Stress and corticosteroids regulate rat hippocampal mitochondrial DNA gene expression via the glucocorticoid receptor

Abstract

Glucocorticoids (GCs) are involved in stress and circadian regulation, and produce many actions via the GC receptor (GR), which is classically understood to function as a nuclear transcription factor. However, the nuclear genome is not the only genome in eukaryotic cells. The mitochondria also contain a small circular genome, the mitochondrial DNA (mtDNA), that encodes 13 polypeptides. Recent work has established that, in the brain and other systems, the GR is translocated from the cytosol to the mitochondria and that stress and corticosteroids have a direct influence on mtDNA transcription and mitochondrial physiology. To determine if stress affects mitochondrially transcribed mRNA (mtRNA) expression, we exposed adult male rats to both acute and chronic immobilization stress and examined mtRNA expression using quantitative RT-PCR. We found that acute stress had a main effect on mtRNA expression and that expression of NADH dehydrogenase 1, 3, and 6 (ND-1, ND-3, ND-6) and ATP synthase 6 (ATP-6) genes was significantly down-regulated. Chronic stress induced a significant up-regulation of ND-6 expression. Adrenalectomy abolished acute stress-induced mtRNA regulation, demonstrating GC dependence. ChIP sequencing of GR showed that corticosterone treatment induced a dose-dependent association of the GR with the control region of the mitochondrial genome. These findings demonstrate GR and stress-dependent transcriptional regulation of the mitochondrial genome in vivo and are consistent with previous work linking stress and GCs with changes in the function of brain mitochondria.

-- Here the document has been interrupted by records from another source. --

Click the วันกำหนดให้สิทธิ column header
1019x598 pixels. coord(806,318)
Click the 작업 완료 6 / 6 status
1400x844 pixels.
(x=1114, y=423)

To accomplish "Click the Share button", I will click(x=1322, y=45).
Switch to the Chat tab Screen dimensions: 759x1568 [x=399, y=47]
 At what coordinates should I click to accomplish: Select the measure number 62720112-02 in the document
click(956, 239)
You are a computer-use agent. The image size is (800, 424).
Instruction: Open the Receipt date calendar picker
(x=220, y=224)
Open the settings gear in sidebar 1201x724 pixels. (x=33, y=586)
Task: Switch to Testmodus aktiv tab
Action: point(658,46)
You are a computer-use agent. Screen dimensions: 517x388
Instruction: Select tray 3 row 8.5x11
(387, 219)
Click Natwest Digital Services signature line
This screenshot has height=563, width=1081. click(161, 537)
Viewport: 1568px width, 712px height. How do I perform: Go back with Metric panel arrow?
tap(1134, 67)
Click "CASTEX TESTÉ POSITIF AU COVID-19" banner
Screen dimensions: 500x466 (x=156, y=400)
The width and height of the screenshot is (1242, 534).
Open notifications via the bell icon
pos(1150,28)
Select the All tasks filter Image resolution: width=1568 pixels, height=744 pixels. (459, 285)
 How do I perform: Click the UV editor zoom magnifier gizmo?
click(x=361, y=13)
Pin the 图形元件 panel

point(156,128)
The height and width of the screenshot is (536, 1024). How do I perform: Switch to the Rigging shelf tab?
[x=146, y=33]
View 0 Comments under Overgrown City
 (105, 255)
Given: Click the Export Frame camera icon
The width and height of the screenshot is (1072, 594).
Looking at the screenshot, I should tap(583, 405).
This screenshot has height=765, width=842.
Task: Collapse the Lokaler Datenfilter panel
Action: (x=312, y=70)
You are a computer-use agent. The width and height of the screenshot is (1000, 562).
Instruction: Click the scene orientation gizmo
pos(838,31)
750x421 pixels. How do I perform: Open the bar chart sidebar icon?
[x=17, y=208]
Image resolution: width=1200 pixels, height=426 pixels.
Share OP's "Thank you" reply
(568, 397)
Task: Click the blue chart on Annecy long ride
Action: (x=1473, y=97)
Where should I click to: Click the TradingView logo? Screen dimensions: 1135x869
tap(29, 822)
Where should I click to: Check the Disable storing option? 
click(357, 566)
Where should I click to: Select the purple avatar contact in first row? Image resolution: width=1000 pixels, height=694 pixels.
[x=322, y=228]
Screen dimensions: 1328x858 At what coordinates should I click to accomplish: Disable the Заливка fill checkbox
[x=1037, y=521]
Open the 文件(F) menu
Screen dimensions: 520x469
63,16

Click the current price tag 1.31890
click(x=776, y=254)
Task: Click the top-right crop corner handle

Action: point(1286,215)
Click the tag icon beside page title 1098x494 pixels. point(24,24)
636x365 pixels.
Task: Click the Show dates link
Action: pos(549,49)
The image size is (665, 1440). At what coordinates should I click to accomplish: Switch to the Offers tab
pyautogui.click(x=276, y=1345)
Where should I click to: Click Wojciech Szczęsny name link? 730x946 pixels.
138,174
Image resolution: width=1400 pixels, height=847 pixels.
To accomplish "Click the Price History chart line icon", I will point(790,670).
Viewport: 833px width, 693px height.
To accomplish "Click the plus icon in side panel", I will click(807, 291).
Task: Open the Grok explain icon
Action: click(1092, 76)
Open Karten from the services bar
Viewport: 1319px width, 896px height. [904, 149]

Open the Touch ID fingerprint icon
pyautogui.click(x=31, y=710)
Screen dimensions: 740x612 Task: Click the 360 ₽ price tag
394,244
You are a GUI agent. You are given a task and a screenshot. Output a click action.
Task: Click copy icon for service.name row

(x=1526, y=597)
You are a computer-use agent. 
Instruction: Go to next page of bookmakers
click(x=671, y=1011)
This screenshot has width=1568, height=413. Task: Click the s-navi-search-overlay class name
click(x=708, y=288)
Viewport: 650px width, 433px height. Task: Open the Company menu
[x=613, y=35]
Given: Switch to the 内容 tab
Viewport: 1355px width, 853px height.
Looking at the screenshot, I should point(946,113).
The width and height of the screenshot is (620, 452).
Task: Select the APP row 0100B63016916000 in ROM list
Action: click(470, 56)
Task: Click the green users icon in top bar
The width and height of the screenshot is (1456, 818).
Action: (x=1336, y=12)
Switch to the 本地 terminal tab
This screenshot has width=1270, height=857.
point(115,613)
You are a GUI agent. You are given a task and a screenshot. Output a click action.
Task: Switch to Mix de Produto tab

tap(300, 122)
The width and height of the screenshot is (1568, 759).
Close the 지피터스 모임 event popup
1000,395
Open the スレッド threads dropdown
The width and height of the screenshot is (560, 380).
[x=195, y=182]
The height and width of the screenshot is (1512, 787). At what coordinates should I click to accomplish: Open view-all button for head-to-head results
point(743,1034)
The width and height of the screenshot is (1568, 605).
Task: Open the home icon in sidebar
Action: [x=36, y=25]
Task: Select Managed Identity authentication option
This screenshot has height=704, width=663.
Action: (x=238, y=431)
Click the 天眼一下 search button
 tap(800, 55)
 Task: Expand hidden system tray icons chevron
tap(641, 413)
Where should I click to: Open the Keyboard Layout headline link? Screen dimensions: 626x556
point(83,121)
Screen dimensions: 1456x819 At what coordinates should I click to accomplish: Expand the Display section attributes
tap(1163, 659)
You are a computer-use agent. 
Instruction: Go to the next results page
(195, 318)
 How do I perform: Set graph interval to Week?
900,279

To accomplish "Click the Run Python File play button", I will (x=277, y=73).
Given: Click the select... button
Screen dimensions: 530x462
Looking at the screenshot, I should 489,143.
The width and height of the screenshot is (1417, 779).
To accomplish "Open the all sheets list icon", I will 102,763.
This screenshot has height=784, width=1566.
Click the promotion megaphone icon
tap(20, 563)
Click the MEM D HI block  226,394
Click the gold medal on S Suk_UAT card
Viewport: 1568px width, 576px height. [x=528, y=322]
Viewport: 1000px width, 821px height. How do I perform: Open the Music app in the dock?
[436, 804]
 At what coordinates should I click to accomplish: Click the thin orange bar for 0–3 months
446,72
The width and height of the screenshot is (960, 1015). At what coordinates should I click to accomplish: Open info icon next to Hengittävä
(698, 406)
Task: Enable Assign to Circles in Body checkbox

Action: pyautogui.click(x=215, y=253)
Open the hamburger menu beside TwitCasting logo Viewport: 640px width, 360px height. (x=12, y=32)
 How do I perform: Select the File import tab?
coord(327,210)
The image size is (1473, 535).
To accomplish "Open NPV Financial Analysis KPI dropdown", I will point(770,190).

Keywords: allostasis; brain metabolism; mitochondrial plasticity; mitochondrial transcription; nuclear receptors.

Conflict of interest statement

The authors declare no conflict of interest.

Figures

Fig. 1.

Change in the expression of mitochondrial mRNA after acute immobilization stress and brief (1-h) recovery. There was a main effect of stress on mtRNA expression (n = 8, F = 40.3, P < 0.0001) and were significant decreases in ND-1 (*P < 0.05) and ND-3, ND-6, and ATP-6 expression (**P < 0.001).

Fig. S1.

Acute administration of 300 μg corticosterone to adrenalectomized rats recapitulates the effects of acute stress on the expression of the mitochondrial genes ND-6 (A) and ATP-6 (B) (n = 6; *P < 0.03).

Fig. 2.

Chronic (21-d) immobilization stress increased the expression of the mitochondrial ND-6 gene (n = 8; *P < 0.05) but had no significant effect on the expression of other mitochondrial genes.

Fig. 3.

Acute immobilization stress in adrenalectomized rats did not have an effect on the expression of mtRNA (n = 5–8; *P < 0.05 versus sham controls; +P < 0.05 versus sham stress, no difference from sham control). ADX, adrenalectomized.

Fig. 4.

(A) GR interaction with the mitochondrial chromosome after a dose of either 300 μg/kg (green) or 3,000 μg/kg (blue) [n = 6; *P < 1 × 10−9; FDR < 0.001%; visualization produced using IGV (48)]. The yellow bar denotes the location of the D-loop control region. (B) Representative Bamtools image of mt-mRNA RNA-seq reads from vehicle-treated adrenalectomized rat hippocampus. (C) mt-mRNA RNA-seq reads from acute (300 μg/kg) corticosterone-treated adrenalectomized rat hippocampus. Corticosterone treatment resulted in significantly higher expression of 10 of 13 mtDNA genes (n = 6; P < 0.00005; q < 0.0008).

Fig. 5.

Relation of corticosterone-induced GR binding in rat hippocampus to the structure of the rat mitochondrial genome. Heavy-strand mitochondrial genes are shown in blue, light-strand genes are shown in green, and the two mt-rRNA genes are shown in yellow. The D-loop binding site observed at both 300-μg and 3-mg doses of corticosterone is shown as a red box in the D-loop control region.